The typical O K-edge absorption spectrum of intrinsic Fe₂O₃ has 'twin-peaks' around 530 eV reflecting e_g and t_2g (separated by ca. 1.3 eV) that arise from 3d  →  e_g, t_2d crystal field splitting [34]. In this present case, the energy separation (Δ  =  2.7 eV) between feature A and B in figure 3(a) concludes the absence of such crystal field splitting indicating that Fe is fully confined within the MgO matrix, i.e. it is fully diluted without formation of any FeO domains. Instead, insight on the origin of B can be obtained from the studies of charge compensation in cuprate superconductors where the holes compensating impurity charge lie in the unoccupied O 2p band, and energy difference (Δ) between the charge donor induced spectral feature and acceptor feature corresponds to a charge transfer gap, re-normalized by core-hole excitonic correlation [35–37]. This analogy suggests that O 2p–Fe 3d charge transfer to become more pronounced with increasing dopant concentrations, as O 2p acceptor states (at 533 eV) would be substantially reduced [12, 33].

MgO supercells comprised of 216 atoms with periodic boundary condition were constructed to model the contribution of cation defects- and Fe impurities to the magnetic ordering in MgO. Both the internal atomic positions and lattice volume were considered in the structural relaxation process of each atomic configuration. For computations of crystalline MgO phase diagram, we refer to a comprehensive first principles study previously reported by Joshi et al [38]. Although the amorphous phase of MgO is not considered here, one can simulate the effect by starting from a crystalline MgO supercell and sampling atomic configuration space with random defects [39]. The self-consistency criteria in computations include 10⁻⁵ eV for electronic relaxation and 0.02 eV Å⁻¹ for structural relaxation with a Γ-point only k-mesh. The energy cutoff for the plane-wave basis set was set to 520 eV. In DFT calculation, self-interaction correction (beyond local density approximation and generalized gradient approximation (GGA)) is important [40, 41]. Rotationally invariant DFT  +  Hubbard U (U  =  6 eV) approach was employed for localized Fe d orbitals to improve accuracy in the projection of multi-electron systems [41, 42] and to identify ultra-dilute dopants in MgO [30].

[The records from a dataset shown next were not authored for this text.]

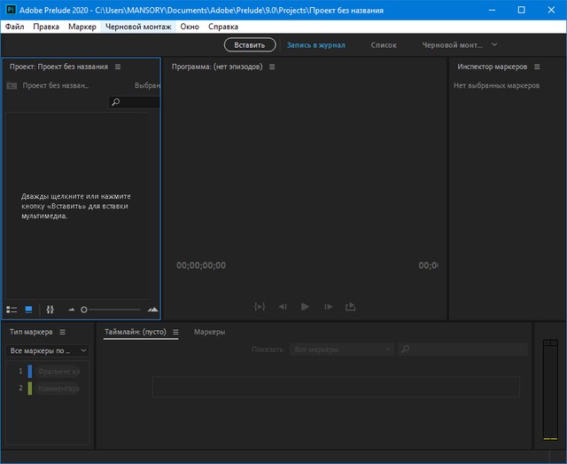The image size is (567, 464).
Task: Expand the workspace overflow chevron
Action: coord(494,44)
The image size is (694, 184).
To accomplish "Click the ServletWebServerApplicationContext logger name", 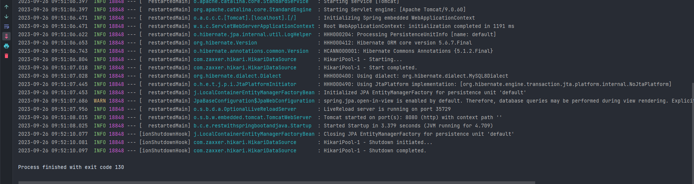I will click(254, 26).
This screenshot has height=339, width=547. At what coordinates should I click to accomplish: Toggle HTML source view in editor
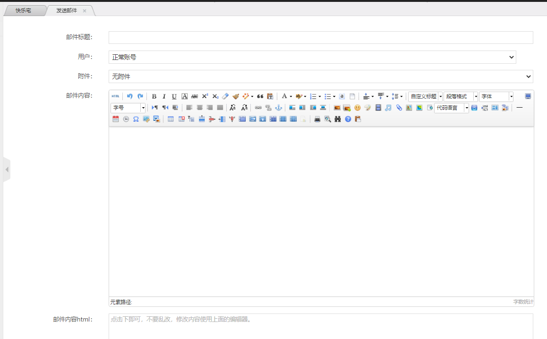click(x=116, y=96)
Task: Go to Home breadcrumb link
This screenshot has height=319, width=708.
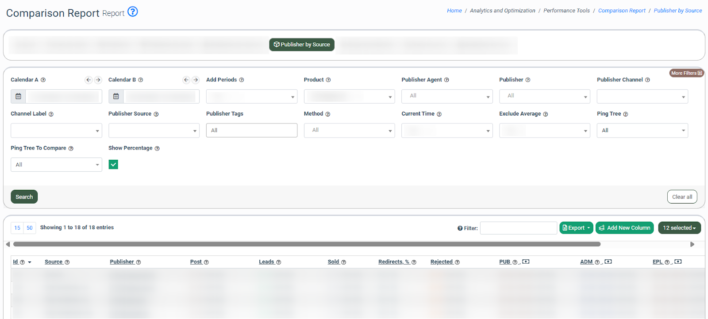Action: (454, 11)
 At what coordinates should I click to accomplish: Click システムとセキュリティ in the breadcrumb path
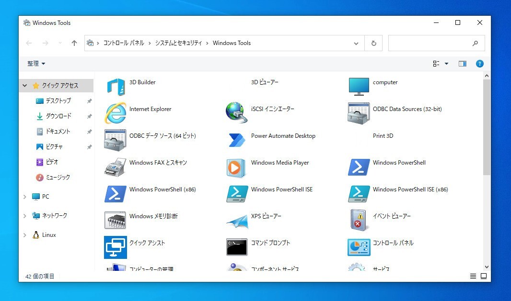pyautogui.click(x=178, y=43)
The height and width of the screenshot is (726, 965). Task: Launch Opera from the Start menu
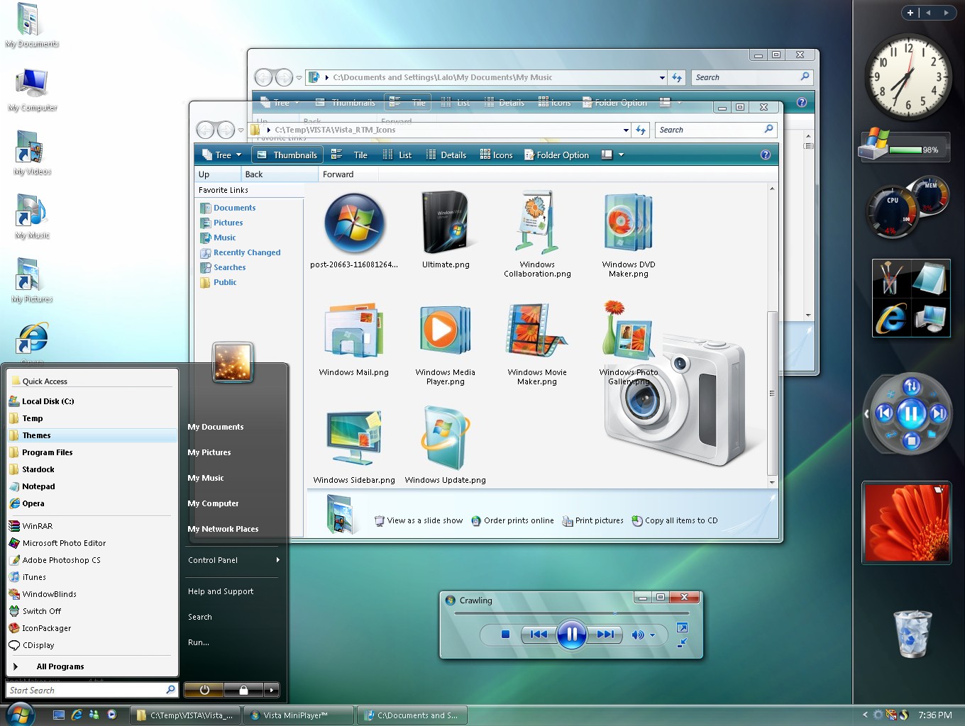point(32,503)
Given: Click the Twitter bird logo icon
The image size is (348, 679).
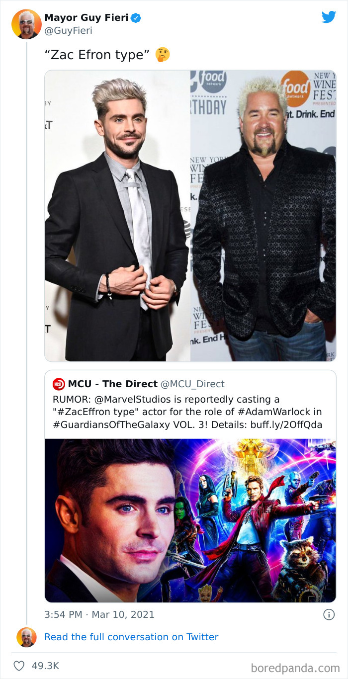Looking at the screenshot, I should [329, 17].
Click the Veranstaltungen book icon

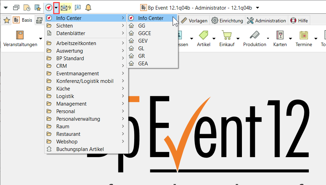[20, 35]
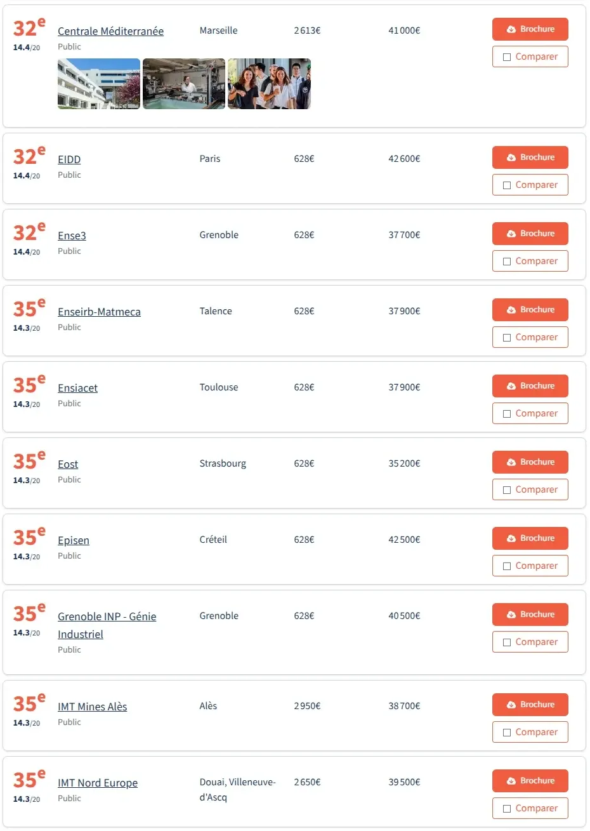Viewport: 590px width, 831px height.
Task: Click the download icon in Eost's Brochure button
Action: point(511,462)
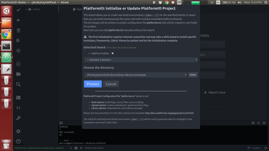Click the help question mark icon
Viewport: 269px width, 151px height.
(18, 142)
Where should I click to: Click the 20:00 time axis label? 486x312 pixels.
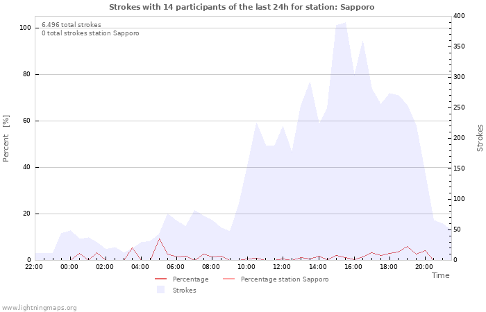point(424,266)
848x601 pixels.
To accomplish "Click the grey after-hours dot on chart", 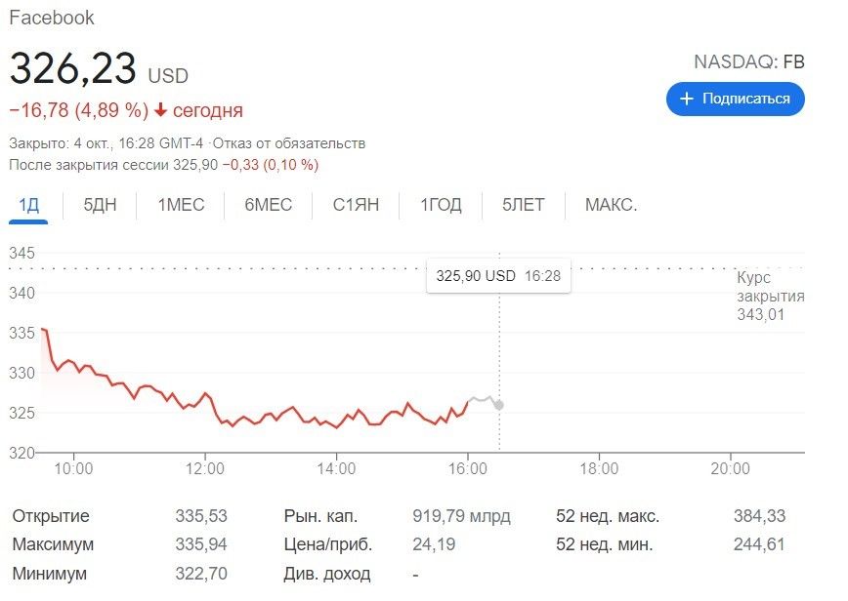I will 500,405.
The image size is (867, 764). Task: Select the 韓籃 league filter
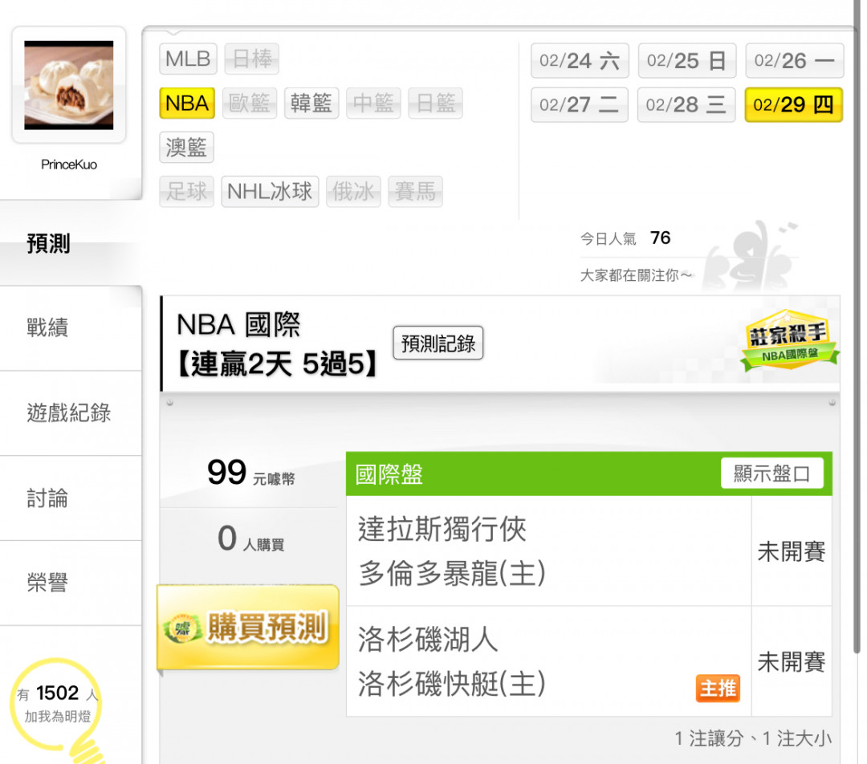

Figure 4 presents the computed (on a Mg_108−yFe_xO₁₀₈ supercell) evolution in the electronic structure of MgO (O- and Mg-p partial densities of states—PDOSs) for various Fe dopant (x) and Mg vacancy (y) concentrations. As evident from figure 4(a), Mg vacancies induce strong localized unoccupied states closely above the Fermi energy. Further, upon Fe doping a pre-edge feature evolves (reflecting O-p and Fe-d orbital hybridization) around 2.5 eV which becomes more pronounced with increasing Fe doping. Note, this observation is comparable to feature A in figure 3(a). Spectral features in the energy range of 5–25 eV in figure 4(a) agree qualitatively with features B–F in figure 3(a). No additional dopant induced unoccupied states are observed in the Mg-p PDOS (figure 4(b)) in the energy range of 0–5 eV, and the overall spectral features correlate well with those in XAS (figure 3(b)).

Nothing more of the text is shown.